RACE RELATIONS and CIVIL RIGHTS
MODULE SIX: 1945-1965

PERIOD SUMMARY: In the years after World War II, African-Americans’ battle for civil rights increasingly took center stage in American life. Highlights of that period include Brown v. Board of Education (the unanimous 1954 decision by the US Supreme Court that found “separate but equal” schools were unconstitutional); local boycotts of segregated buses in many cities, including Montgomery and Birmingham, Alabama; bus trips made by trained volunteers (“freedom riders”) to southern states, challenging segregation in public places; the 1963 March on Washington for Jobs and Freedom (site of the “I Have a Dream” speech by Dr. Martin Luther King Jr.); Fannie Lou Hamer’s founding of the Freedom Democratic Party, which she represented at the 1964 Democratic National Convention, and the passage of critical federal legislation, most notably the Civil Rights Act of 1964 and the Voting Rights Act of 1965.

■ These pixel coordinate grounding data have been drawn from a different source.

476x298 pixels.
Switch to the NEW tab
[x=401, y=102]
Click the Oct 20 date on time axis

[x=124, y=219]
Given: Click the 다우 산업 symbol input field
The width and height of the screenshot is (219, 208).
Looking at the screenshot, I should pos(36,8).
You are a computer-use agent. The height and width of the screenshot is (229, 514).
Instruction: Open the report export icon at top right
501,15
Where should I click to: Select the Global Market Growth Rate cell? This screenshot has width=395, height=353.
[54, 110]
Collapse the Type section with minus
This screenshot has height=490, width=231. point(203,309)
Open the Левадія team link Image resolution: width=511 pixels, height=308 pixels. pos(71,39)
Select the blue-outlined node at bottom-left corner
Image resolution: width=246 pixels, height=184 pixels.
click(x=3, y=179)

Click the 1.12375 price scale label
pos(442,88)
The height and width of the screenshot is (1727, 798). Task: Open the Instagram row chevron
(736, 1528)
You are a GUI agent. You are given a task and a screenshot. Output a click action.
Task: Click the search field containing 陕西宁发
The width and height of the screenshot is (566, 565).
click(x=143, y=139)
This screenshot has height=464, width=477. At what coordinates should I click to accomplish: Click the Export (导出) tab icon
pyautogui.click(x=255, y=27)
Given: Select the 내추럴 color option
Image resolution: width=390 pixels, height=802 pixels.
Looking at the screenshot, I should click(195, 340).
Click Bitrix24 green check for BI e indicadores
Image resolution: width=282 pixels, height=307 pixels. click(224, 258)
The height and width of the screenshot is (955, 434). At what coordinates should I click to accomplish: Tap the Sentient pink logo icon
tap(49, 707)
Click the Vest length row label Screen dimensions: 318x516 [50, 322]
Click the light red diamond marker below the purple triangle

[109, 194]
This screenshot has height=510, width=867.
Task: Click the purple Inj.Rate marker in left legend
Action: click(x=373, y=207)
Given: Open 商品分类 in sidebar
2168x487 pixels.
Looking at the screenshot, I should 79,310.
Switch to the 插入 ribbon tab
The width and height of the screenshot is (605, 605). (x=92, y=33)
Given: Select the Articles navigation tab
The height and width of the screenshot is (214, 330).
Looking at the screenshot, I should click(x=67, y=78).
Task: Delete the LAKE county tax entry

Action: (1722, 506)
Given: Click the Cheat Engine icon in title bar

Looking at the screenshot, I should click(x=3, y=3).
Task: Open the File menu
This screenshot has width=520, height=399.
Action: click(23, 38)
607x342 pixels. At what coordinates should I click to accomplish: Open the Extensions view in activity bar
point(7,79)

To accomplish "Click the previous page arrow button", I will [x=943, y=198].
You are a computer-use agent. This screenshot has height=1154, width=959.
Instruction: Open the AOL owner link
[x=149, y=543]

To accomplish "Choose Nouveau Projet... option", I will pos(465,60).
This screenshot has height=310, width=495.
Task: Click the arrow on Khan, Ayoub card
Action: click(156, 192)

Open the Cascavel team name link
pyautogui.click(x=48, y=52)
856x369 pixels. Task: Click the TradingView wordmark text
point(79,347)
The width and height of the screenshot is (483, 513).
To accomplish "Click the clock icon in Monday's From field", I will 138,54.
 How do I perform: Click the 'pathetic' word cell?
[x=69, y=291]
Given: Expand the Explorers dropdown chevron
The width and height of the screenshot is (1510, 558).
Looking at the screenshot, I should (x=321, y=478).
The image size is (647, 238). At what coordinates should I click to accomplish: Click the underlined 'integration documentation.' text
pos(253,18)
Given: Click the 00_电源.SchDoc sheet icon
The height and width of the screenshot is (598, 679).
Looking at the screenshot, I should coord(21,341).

The murders of civil rights workers James Chaney, Andrew Goodman, and Michael Schwerner in Neshoba County, Mississippi in June 1964 sparked national outrage and an extensive federal investigation.

Below you’ll find excerpts from selected articles that ran in The Nation in the 1950s and 1960s about the civil-rights movement.

The DBQ (document-based question) about this set of excerpts is: Was the overall strategy of the civil-rights movement in the 1950s and early 1960s successful? Describe at least four tactics that civil-rights leaders deployed during the period and evaluate their contributions to the movement’s effectiveness.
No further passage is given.